> WORK TO COMPLETE
Each line below from the one containing "Click the Used Credits progress bar" through the one containing "Image resolution: width=1024" should be output exactly as it stands, and no other line should appear.

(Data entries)
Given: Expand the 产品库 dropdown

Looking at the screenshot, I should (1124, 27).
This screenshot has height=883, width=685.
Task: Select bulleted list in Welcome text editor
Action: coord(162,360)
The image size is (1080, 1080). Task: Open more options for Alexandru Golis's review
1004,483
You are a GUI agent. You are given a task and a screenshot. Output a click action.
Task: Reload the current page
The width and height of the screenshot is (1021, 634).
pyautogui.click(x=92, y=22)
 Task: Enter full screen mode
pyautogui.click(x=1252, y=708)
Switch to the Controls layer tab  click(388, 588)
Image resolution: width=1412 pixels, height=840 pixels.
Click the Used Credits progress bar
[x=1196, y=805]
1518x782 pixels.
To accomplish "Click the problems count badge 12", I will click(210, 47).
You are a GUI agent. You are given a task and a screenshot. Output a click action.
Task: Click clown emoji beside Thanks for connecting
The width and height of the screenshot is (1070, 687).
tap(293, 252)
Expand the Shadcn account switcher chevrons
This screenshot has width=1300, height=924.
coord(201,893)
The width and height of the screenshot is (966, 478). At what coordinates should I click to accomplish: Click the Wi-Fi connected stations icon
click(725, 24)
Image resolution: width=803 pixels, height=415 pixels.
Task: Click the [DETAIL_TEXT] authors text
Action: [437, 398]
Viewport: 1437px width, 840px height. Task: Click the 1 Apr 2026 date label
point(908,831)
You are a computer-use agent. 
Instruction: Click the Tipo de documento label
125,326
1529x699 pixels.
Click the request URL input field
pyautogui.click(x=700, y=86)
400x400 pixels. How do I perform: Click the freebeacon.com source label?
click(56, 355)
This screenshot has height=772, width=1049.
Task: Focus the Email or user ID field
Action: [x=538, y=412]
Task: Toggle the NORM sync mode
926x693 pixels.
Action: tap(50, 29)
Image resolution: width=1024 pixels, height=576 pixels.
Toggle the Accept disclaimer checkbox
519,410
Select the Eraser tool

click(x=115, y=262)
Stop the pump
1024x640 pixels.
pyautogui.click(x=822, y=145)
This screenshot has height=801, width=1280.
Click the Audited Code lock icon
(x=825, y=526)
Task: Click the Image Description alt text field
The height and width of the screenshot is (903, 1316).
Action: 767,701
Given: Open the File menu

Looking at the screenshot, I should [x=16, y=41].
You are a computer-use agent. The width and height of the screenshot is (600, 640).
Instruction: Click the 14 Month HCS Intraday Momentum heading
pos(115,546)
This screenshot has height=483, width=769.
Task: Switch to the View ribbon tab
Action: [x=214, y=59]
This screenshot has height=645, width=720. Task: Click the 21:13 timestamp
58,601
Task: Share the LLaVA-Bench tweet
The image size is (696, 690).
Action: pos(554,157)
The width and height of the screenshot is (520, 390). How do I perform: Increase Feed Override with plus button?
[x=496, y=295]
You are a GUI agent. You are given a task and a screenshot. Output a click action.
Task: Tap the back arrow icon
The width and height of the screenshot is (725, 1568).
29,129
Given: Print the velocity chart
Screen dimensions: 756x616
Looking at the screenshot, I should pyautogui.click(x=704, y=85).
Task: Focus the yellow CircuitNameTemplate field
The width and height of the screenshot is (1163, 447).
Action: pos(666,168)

> TASK OUTPUT
Click the Used Credits progress bar
[x=1196, y=805]
1518x782 pixels.
To accomplish "Click the problems count badge 12", I will click(210, 47).
You are a GUI agent. You are given a task and a screenshot. Output a click action.
Task: Click clown emoji beside Thanks for connecting
The width and height of the screenshot is (1070, 687).
tap(293, 252)
Expand the Shadcn account switcher chevrons
This screenshot has width=1300, height=924.
coord(201,893)
The width and height of the screenshot is (966, 478). At what coordinates should I click to accomplish: Click the Wi-Fi connected stations icon
click(725, 24)
Image resolution: width=803 pixels, height=415 pixels.
Task: Click the [DETAIL_TEXT] authors text
Action: [437, 398]
Viewport: 1437px width, 840px height. Task: Click the 1 Apr 2026 date label
point(908,831)
You are a computer-use agent. 
Instruction: Click the Tipo de documento label
125,326
1529x699 pixels.
Click the request URL input field
pyautogui.click(x=700, y=86)
400x400 pixels. How do I perform: Click the freebeacon.com source label?
click(56, 355)
This screenshot has height=772, width=1049.
Task: Focus the Email or user ID field
Action: [x=538, y=412]
Task: Toggle the NORM sync mode
926x693 pixels.
Action: tap(50, 29)
Image resolution: width=1024 pixels, height=576 pixels.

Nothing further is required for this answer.